Copy out word for word the lines from the start of the entries through the line containing "Action: click(304, 187)", including both ends.

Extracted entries

------------------------------------------------

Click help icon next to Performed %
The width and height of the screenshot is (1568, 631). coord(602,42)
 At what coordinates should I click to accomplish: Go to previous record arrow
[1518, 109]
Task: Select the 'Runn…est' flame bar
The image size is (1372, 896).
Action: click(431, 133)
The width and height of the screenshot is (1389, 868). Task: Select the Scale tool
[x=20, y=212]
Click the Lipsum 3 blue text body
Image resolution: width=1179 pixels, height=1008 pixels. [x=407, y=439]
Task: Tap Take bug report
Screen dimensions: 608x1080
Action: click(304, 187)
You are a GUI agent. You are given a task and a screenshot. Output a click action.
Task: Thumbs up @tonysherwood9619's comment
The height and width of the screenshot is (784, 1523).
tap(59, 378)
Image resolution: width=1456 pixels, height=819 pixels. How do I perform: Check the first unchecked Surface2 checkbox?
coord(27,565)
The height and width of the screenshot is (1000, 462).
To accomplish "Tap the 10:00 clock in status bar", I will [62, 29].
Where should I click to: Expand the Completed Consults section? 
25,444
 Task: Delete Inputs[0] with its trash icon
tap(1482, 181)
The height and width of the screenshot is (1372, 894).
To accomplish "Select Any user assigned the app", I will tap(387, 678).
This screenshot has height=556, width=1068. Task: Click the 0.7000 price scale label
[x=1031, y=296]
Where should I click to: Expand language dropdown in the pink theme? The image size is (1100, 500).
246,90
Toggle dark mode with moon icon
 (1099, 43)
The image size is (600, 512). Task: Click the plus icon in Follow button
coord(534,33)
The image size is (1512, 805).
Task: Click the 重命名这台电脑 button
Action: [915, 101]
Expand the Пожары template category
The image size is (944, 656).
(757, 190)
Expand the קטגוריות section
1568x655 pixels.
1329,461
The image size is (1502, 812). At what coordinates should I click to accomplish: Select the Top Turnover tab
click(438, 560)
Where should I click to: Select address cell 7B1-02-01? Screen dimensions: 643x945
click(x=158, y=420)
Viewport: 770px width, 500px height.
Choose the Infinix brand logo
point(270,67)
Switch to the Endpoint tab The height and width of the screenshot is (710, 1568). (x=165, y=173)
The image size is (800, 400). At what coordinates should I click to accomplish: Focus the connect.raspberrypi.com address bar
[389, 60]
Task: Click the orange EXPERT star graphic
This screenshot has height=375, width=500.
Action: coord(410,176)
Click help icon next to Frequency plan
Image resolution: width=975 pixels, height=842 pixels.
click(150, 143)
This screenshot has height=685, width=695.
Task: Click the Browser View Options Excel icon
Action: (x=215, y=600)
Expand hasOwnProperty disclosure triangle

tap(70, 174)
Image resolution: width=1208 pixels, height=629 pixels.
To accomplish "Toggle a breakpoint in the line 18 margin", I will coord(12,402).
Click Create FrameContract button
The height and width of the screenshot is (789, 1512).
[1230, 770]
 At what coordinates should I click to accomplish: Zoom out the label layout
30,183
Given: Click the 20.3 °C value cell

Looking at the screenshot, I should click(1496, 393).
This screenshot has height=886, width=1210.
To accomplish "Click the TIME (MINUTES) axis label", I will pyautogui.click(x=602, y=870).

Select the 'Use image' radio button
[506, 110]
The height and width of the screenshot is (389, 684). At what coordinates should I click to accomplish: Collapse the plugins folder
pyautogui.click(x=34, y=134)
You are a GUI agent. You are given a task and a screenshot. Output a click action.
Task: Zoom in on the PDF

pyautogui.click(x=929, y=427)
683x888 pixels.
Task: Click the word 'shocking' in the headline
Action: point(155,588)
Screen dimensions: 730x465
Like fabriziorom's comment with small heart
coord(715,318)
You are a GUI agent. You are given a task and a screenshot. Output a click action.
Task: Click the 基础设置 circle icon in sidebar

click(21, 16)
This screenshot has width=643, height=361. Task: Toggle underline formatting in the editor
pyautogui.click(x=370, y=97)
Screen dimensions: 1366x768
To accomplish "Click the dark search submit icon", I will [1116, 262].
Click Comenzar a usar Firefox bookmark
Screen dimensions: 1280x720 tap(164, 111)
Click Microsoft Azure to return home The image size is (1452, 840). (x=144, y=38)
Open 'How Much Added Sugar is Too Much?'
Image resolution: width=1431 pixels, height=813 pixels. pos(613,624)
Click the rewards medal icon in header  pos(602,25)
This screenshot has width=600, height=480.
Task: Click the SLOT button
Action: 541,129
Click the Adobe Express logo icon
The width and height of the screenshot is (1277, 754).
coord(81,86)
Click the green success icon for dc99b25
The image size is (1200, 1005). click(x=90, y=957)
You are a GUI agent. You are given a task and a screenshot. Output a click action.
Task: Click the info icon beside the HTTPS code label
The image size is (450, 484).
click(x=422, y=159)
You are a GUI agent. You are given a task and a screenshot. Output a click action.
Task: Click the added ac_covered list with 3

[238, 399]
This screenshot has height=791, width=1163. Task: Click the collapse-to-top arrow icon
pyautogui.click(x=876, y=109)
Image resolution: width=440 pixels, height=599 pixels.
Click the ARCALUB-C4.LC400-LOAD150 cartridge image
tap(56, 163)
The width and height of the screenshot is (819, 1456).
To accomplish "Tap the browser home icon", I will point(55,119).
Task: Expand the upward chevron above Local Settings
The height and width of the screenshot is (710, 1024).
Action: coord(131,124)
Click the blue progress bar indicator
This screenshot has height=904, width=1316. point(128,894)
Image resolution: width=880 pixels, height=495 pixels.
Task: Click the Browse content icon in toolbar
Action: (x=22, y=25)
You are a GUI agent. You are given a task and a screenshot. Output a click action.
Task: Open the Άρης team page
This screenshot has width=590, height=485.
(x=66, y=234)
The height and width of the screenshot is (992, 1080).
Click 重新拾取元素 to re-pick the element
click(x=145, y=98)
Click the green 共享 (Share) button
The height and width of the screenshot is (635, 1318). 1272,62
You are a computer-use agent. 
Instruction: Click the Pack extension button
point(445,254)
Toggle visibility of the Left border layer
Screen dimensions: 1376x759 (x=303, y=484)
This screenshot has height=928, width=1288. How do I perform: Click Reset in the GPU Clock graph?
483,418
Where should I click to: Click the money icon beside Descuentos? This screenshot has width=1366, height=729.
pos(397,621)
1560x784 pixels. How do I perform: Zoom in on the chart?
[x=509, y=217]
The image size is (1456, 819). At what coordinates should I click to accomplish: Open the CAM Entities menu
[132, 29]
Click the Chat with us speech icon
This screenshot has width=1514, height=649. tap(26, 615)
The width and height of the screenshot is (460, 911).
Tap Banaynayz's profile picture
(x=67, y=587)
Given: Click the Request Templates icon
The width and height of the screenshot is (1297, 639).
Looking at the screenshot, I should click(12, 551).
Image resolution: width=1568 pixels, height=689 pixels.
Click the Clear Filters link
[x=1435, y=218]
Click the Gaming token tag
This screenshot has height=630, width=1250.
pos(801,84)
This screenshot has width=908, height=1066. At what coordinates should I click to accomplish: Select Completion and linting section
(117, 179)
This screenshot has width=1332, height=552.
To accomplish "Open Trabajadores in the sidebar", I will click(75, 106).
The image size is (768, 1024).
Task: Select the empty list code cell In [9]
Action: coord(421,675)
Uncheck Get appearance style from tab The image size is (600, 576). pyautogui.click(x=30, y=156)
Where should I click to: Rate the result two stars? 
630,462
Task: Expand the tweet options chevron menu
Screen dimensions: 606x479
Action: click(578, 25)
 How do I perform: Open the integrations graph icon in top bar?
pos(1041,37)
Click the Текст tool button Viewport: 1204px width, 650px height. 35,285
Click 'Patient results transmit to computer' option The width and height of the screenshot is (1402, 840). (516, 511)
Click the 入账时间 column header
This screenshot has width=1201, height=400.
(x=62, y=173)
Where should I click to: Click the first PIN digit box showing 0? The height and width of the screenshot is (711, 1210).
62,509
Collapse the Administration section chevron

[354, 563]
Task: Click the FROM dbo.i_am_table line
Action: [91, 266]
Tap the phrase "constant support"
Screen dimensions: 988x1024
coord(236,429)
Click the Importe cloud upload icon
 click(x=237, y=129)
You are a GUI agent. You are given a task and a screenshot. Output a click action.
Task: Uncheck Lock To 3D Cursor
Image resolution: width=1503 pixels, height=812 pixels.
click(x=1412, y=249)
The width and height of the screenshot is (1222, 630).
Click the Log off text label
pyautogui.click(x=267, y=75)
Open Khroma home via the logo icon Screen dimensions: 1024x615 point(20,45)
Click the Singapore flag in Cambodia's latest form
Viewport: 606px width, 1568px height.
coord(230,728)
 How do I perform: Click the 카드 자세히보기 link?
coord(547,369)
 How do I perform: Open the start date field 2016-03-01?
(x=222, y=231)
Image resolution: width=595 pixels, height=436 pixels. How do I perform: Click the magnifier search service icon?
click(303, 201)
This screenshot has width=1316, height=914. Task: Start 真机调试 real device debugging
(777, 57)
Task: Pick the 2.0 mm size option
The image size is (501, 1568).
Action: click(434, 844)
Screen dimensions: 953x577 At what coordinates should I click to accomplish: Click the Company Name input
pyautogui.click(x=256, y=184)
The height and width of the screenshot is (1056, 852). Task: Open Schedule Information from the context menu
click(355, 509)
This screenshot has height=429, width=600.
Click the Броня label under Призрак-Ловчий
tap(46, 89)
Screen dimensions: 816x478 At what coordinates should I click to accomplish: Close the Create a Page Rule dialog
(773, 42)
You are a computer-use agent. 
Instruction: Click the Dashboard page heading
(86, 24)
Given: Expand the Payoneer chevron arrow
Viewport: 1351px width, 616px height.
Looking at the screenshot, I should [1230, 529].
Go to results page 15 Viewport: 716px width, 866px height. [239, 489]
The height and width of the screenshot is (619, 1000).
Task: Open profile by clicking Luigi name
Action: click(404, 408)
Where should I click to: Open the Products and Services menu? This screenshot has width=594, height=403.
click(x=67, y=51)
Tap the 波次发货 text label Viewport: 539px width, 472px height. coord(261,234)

------------------------------------------------

- **Output for this exercise**
Click help icon next to Performed %
The width and height of the screenshot is (1568, 631). coord(602,42)
 At what coordinates should I click to accomplish: Go to previous record arrow
[1518, 109]
Task: Select the 'Runn…est' flame bar
The image size is (1372, 896).
Action: click(431, 133)
The width and height of the screenshot is (1389, 868). Task: Select the Scale tool
[x=20, y=212]
Click the Lipsum 3 blue text body
Image resolution: width=1179 pixels, height=1008 pixels. [x=407, y=439]
Task: Tap Take bug report
Screen dimensions: 608x1080
Action: click(304, 187)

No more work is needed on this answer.